But there are people who go on that journey and find out more about what they do, and I think those three brands are probably our biggest inspirations for sure.

Being consistently authentic will land you deals with household names

Kate Bassett:

So you were powered by these really purpose-driven brands and inspired by them, but by your own admission, this was a crazy idea, you were an outlier in the industry, and yet you’ve clinched some really amazing partnerships and deals with the likes of Co-op and Waitrose.

So what would be your tips on clinching those kinds of deals with national supermarkets?

Alan Mahon:

Yeah, I think there’s not a day that doesn’t go by where I don’t think I’m very, very lucky to still be on that dream, that naive dream that we started.

For people who want to know more about the business model, for every kind of beer we sell, we dedicate funding to projects that include clean water, but have spanned funding access to food in the UK, reducing inequalities within our industry in terms of diversity and inclusion, lots of different stuff.

For me, it’s taken a while to get to this level. The listings from the supermarket point of view that you’ve talked about there, whether it’s Co-op, whether it’s Waitrose, Morrisons, YO! Sushi is our latest national in the entrée.

We’ve almost been promising that we are what we say we are, since 2016. And actually, it’s just a constant delivery of that. Which I think has convinced people that we are incredibly passionate and authentic, and we stick to what we said we were going to do from day one, even if it seemed quite unachievable.

And I think there is a bit of that in the secret sauce of being authentic.

I think there’s so many accusations and examples and case studies of greenwashing in the industry that, actually, it’s a very sceptical environment for a brand like ours to enter into, when everyone’s doing what you’re doing in a noisier way, but in a less authentic way, I guess.

And that’s not a criticism to people who are trying to use their brands to do good things, but it is an environment which we have to navigate.

But the thing that I find on top of that authenticity that helps us win, certainly with the buyers of these brands or these household names is that, really, the demographic shift has already happened in our industry and in every industry.

A generation of younger consumers is coming through. Purpose and sustainability and ethics is not all they care about, but it’s much, much higher up the hierarchy of decisions.
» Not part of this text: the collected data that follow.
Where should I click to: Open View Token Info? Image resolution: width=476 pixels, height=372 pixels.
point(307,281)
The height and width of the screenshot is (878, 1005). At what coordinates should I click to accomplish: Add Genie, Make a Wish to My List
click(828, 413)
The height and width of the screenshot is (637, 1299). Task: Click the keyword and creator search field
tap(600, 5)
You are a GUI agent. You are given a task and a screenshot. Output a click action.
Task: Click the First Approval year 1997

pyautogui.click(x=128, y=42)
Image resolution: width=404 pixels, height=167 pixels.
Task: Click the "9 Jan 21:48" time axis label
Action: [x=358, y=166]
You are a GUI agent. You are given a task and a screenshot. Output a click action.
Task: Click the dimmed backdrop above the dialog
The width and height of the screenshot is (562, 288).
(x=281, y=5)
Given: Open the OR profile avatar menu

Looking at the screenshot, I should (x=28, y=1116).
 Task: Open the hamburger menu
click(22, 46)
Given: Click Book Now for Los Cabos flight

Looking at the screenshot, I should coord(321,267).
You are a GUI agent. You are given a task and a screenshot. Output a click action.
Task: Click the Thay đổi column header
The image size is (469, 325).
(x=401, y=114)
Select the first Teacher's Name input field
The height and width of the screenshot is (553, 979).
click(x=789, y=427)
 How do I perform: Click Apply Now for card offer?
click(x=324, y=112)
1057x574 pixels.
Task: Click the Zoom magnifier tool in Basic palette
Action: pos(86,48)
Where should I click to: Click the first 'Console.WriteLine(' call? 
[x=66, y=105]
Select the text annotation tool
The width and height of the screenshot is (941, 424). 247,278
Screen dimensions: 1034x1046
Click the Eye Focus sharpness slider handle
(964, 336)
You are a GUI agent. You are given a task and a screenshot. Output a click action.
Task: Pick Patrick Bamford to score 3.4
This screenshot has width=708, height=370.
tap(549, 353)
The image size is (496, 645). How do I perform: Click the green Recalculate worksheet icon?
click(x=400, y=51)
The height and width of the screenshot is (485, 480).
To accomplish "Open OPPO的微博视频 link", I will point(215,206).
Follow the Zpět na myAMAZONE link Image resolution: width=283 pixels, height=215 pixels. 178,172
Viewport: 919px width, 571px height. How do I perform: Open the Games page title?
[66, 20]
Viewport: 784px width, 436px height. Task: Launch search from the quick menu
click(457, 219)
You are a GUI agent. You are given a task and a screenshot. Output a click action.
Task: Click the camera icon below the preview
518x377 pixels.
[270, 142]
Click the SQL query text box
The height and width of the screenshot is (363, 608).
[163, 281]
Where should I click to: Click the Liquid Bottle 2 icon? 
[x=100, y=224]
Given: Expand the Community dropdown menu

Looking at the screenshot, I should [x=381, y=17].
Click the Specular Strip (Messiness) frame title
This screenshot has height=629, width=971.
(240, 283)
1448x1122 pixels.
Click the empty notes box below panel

We’re the fastest-growing beer brand in the UK at the minute. If you play that story out from 2023 to 2030, the size of that market is going to be much, much bigger than it is today, even if it is a meaningful slice.

66% of beer drinkers in the UK, by 2030, will be Gen Z and millennial. And that’s displacing lots of people for whom purpose isn’t even a fifth order of magnitude in their decision-making.

What we’re trying to go on with these customers, if you like, is a journey that we’re trying to provide the solutions for the consumer, so that when they want to flex their muscle within the beer industry in the coming years, they actually have a ready-made home to help flex that with us.

Connect with causes your consumers care about

Kate Bassett:

How do you appeal to those new generations of beer drinkers?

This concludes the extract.